Copenhagen: bikes, bins and garbage


I have never been to a more filthy city than Copenhagen; beautiful but filthy.

The guide book says Scandinavians are touchy about tourists criticising them so let’s look at Bergen or Oslo just across the water as well. All three are great tourist cities – particularly if you manage to score one of the five days a year in Bergen when it’s not raining. All are easy to get around if you ignore the fact that Copenhagen bus maps and timetables are difficult to find. All three have great food that poor Aussie pensioner-tourists can afford. Anyway, snuffling out cheap, obscure bistros is much more fun that simply consulting your Michelin Guide (number of stars equals number of years in advance required to book). All three have great suburban train systems that connect to very frequent country systems. And when you get stuck people will happily help.

Copenhagen’s bikes deserve a tourist star in their own right. None of the macho status stuff we get in Melbourne. Not a thread (?) of lycra in sight. Dad pedalling like mad, Mum and the kids in a box-sort-of-thing out front and everybody getting stuck into ice-creams. And the thousands of commuter-riders don’t yet appear to have found the sport of attempting to kill tourists who amble all mind-in-neutral onto the bike lanes.



What Copenhagen does have as well is rubbish in huge quantities.

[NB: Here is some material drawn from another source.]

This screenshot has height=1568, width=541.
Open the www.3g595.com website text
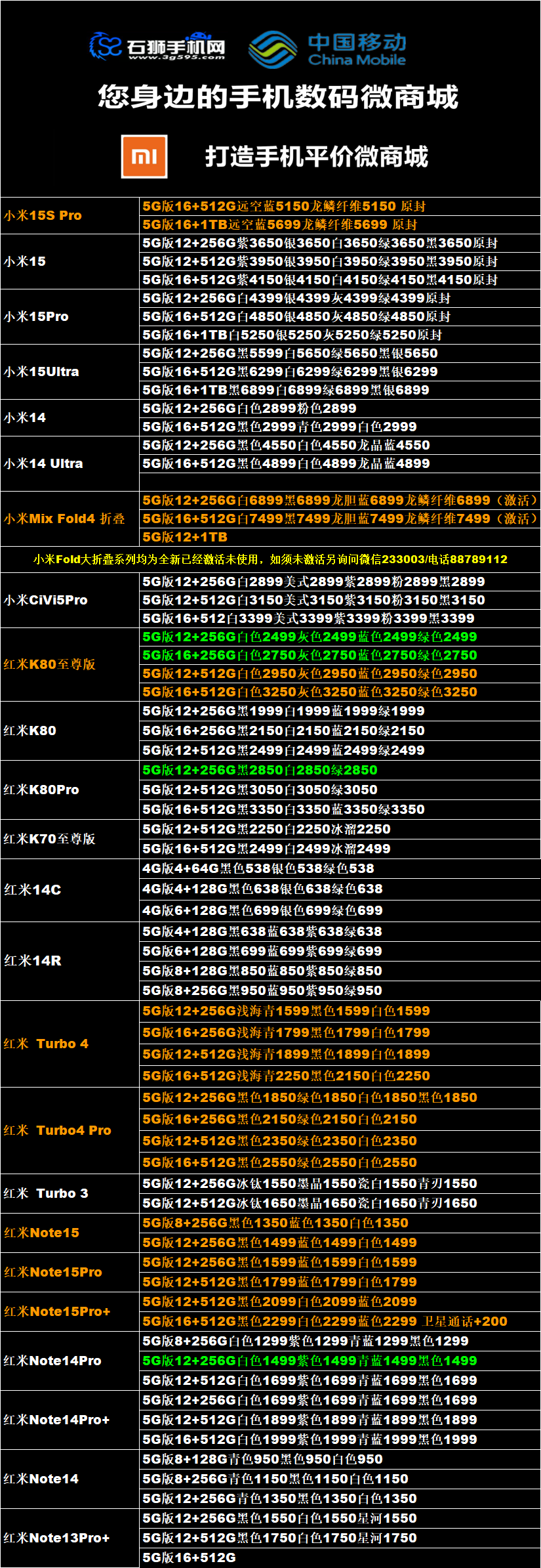pyautogui.click(x=176, y=57)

Walk across the Børsgade bridge over the canal. Every crevice, every crack is full of cigarette butts; thousands of them. Drink cans and coffee cups wedged into the bridge superstructure suggests clean-up is an annual event if at all. Suburban streets are much the same; dray-loads of cigarette butts in gutters and on footpaths.

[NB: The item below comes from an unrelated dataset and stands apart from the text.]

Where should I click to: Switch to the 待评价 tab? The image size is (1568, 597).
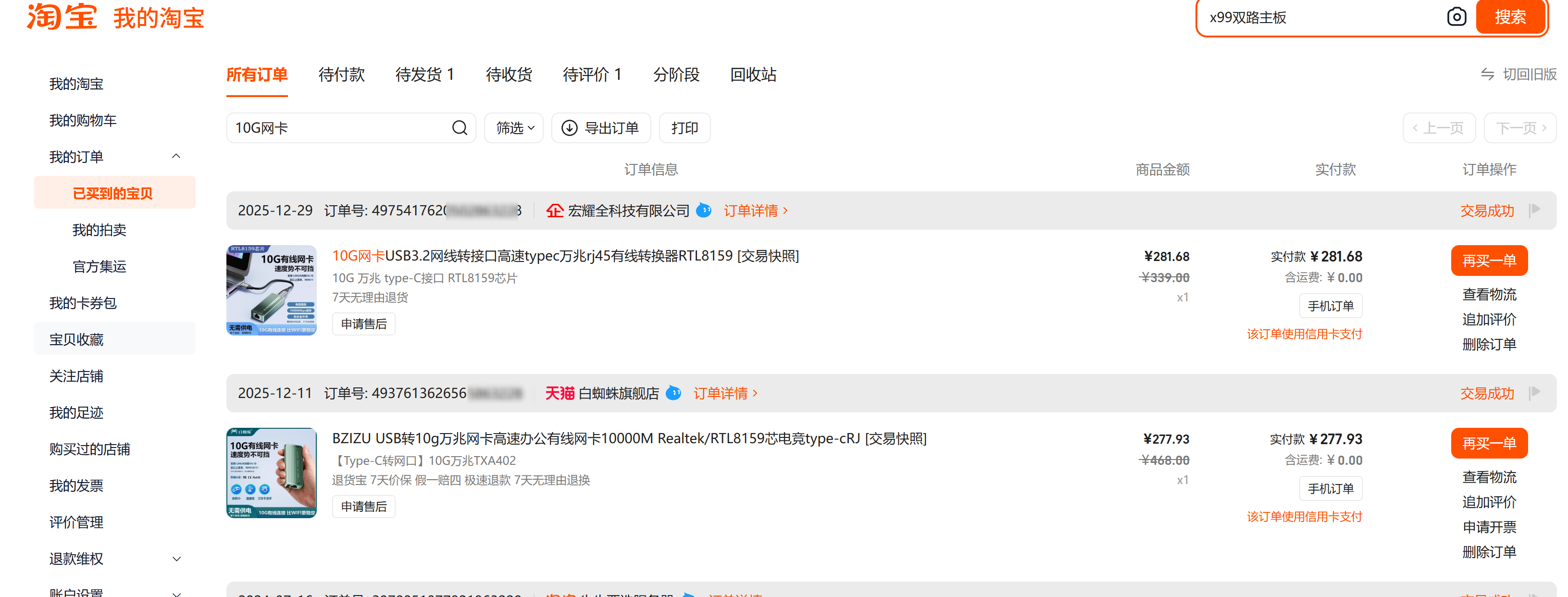coord(592,74)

Norreport Metro station opens above the fabulous driverless trains that run every two or three minutes. On the surface a monumental bike rack that doubles as a giant pissoir. The stink is overpowering. The glass skirt panels of the escalators to the platforms are all lavishly decorated with dribbles of melted ice-cream or some sugary liquid. And on a Sunday morning about 10 am dried vomit still festoons the platform rubbish bins.


The bright yellow Havnebussen (water ferry) commutes between the Nyhavn ferry terminal (a few metres from the Royal Danish Playhouse) and the Copenhagen Opera House just across the water. Under the Nyhavn jetty’s wooden seat, two neat piles of human shit. They were there for more than 24 hours quietly drying in the morning mist.